There was something incredibly poignant and cool about seeing Schwab and Hansen through Jay’s eyes. I know that American troops are stationed in Okinawa because of our history with this island, but while it’s easy to remember that history when you’re at a museum, it can be hard (at least for me) to remember it when you’re shopping at the Exchange or eating at Subway.  Seeing the island through Jay’s eyes, even just for a few hours, helped me to remember that we are not the first people to be stuck out here in the middle of the Pacific Ocean. And while Okinawa is no longer a jumping off point for Marines headed to Vietnam, it is a home base for many members of the military deployed to Afghanistan. The bars change owners, the barracks get rebuilt, the island gets developed – but some things don’t change. I hope that, at some point in the not-so-distant future, there will be a time when Okinawa is not a staging ground for any war. In the meantime, we’ll be here, carrying the torch.  

Friday, October 12, 2012

we're on vacation

Yoni and I, along with Jay and Tova, are off island for the weekend. We escaped to Ie island, a small island off the northern coast of Okinawa. As such, there will be no formal blog post...instead, I'm including this picture of the view from our balcony. We'll be back next week, I promise!

Friday, October 5, 2012

The Osprey

It seems that the Japanese people are not excited about the arrival of the MV-22 (Osprey).  To be fair, some really don’t care.  But overall, the Japanese – inclusive of the Okinawans – do not want the Osprey.

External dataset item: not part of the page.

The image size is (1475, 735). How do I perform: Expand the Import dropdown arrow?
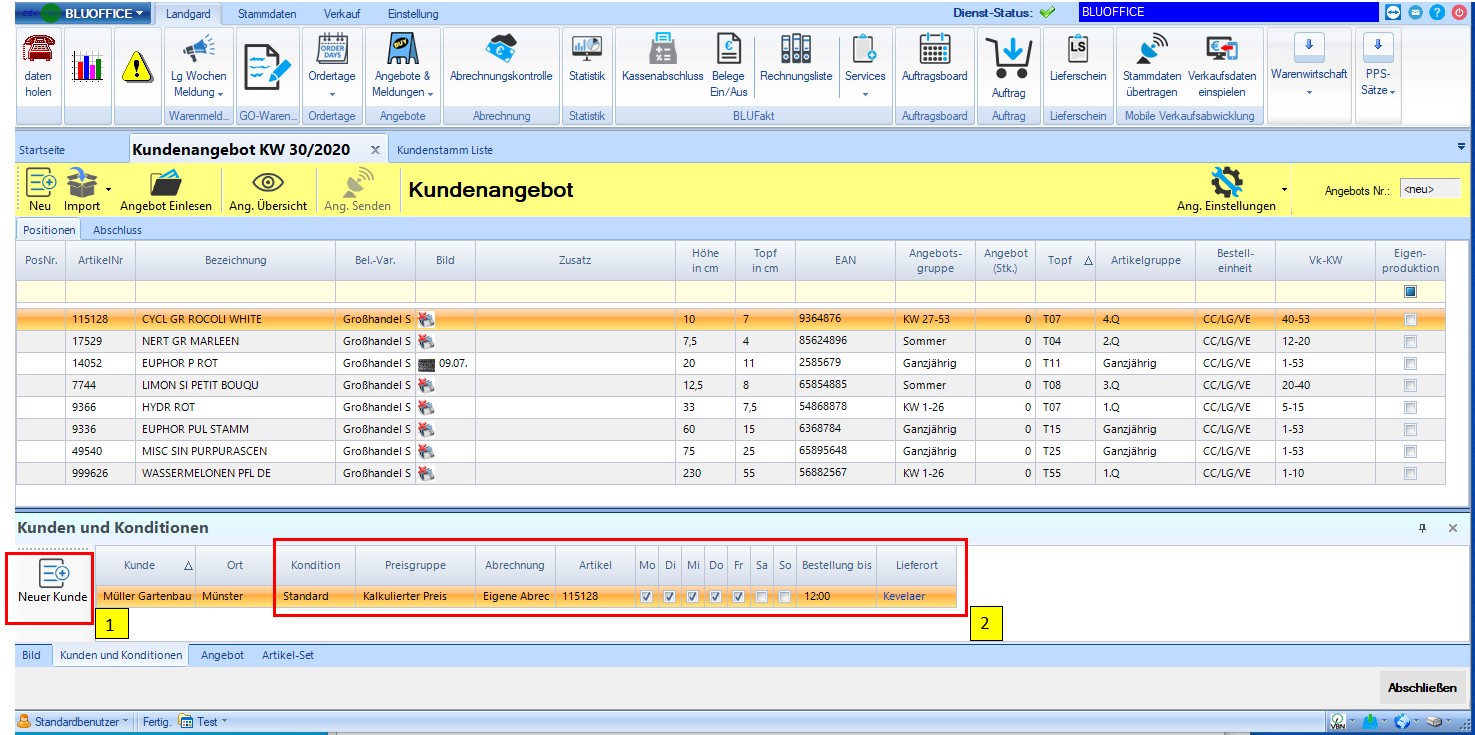108,188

The Osprey is one of the newest additions to the Air Combat Element.  It is a hybrid helicopter/fixed-wing plane.  It takes off vertically, and then converts to take material over a larger distance in faster time than the standard helicopter.  More importantly, it will replace the CH-46 Sea Knights that have been in Okinawa for over 40 years now.

I’m not writing in defense of Marine Corps aviation or the Osprey.  There are much more eloquent voices on the subject. I do not have a comment on safety or protocols for these planes.  But I would really like to take a flight in one.

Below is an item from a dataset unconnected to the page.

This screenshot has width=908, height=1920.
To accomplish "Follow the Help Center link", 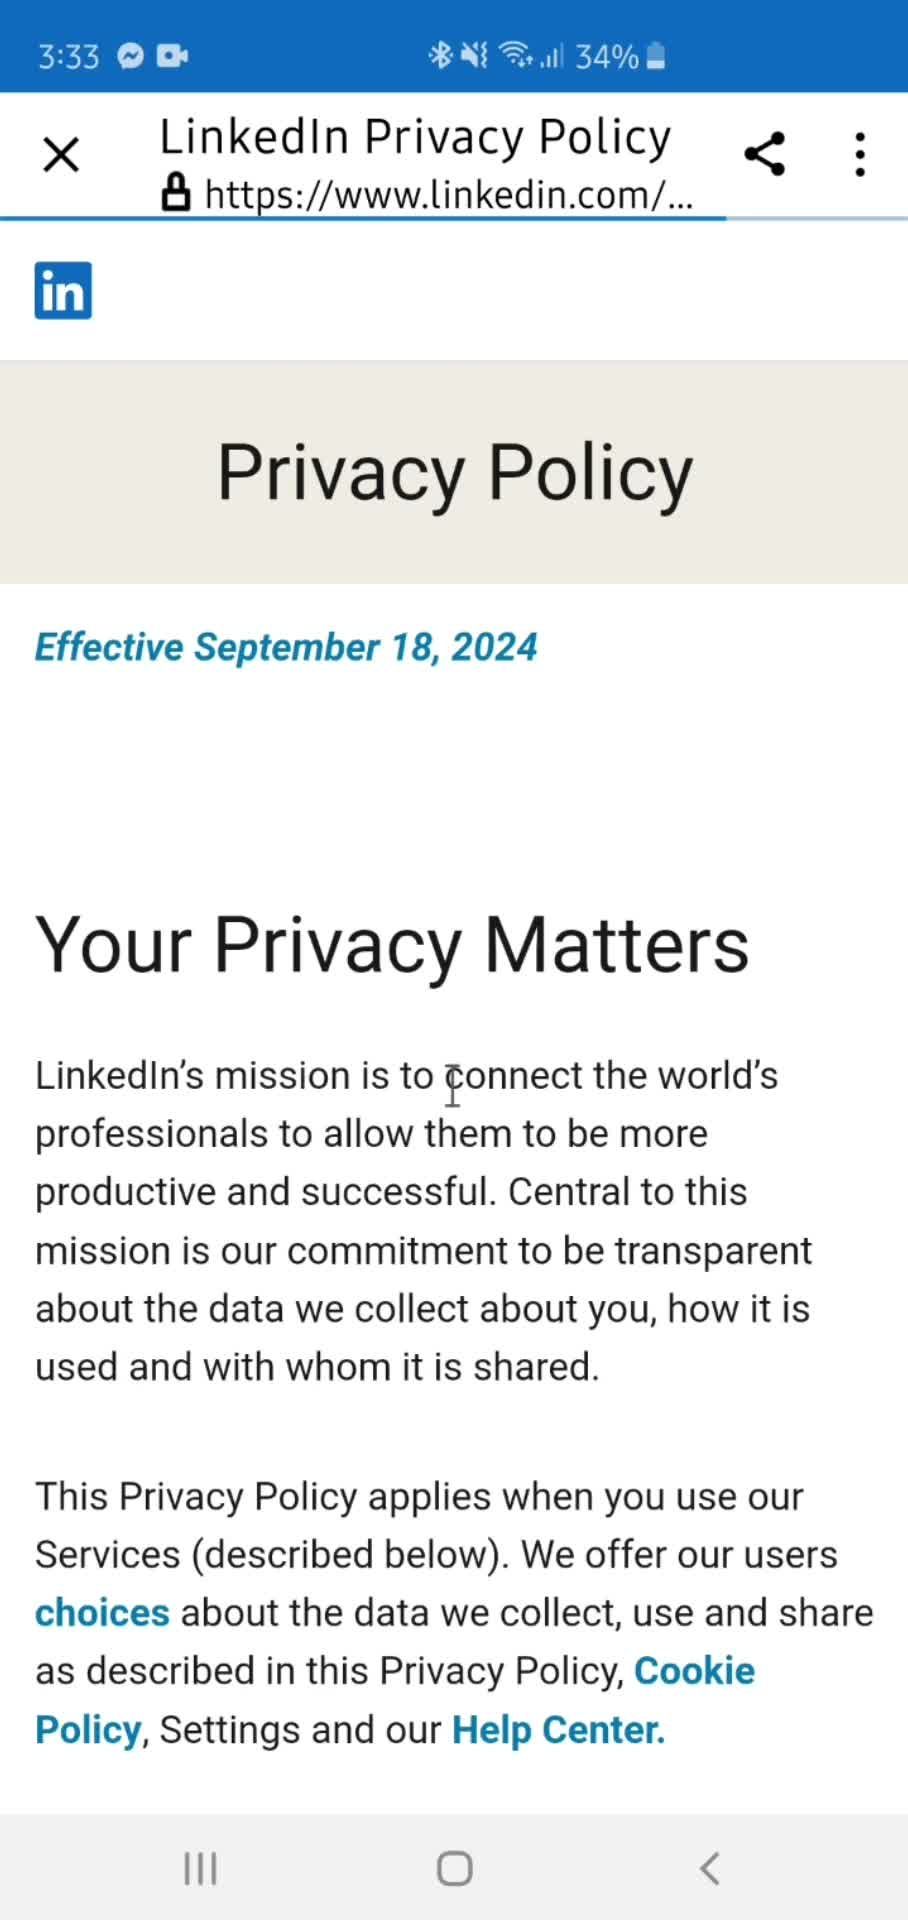I will 558,1730.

What is truly impressive is the protest.  Last week, prior to the start of the typhoon, it was reported that some 20,000 had taken to the streets to block the entrances of Futenma Marine Corps Air Station.

It should be noted that the Ospreys were coming from mainland Japan, and had no intention of driving through the gates of Futenma.  But I get the symbolic gesture.
I have a friend – another chaplain – who got locked onto the base for days simply because of the protests that continued again after the typhoon.  For awhile, my car was locked on base and I couldn’t find out if it was wrecked in the typhoon.  (Don’t worry, the Marshmellow is OK – but not every car faired well.)

Big signs line the park at the entrance of Futenma declaring: “We don’t need no MV-22s” and “Osprey not safe”.  Vans painted blue with bright yellow lettering reinforce the message; “Keep Osprey out of Oki”.

Chants are shouted in English and Japanese.  I drove behind a van with a loud speaker attached to the roof, as it declared that the Osprey would kill children… and that is what was said in English.  I’m not sure the Japanese version was as calm.
Marines, in the meantime, are more or less on lockdown and are told to be on their best behavior in town.  Any spark could soil relations with Japan for a very long time.
We are not allowed to walk, bike, skateboard or roller blade past “International Friendship Park” (the square in front of Futenma). 
Roll up your windows.  Lock your doors.
Turn on your flashers.
Follow the directions of the Okinawan police.
Then follow the directions of the first line of Base guards.
Then follow the direction of the gate guards.
Please don’t hit anybody.

The protests are now entering their second week.  Many of the protesters are sponsored by organization and have no end in sight.  I hope that this is just something that will take time, but that we will be able to move forward.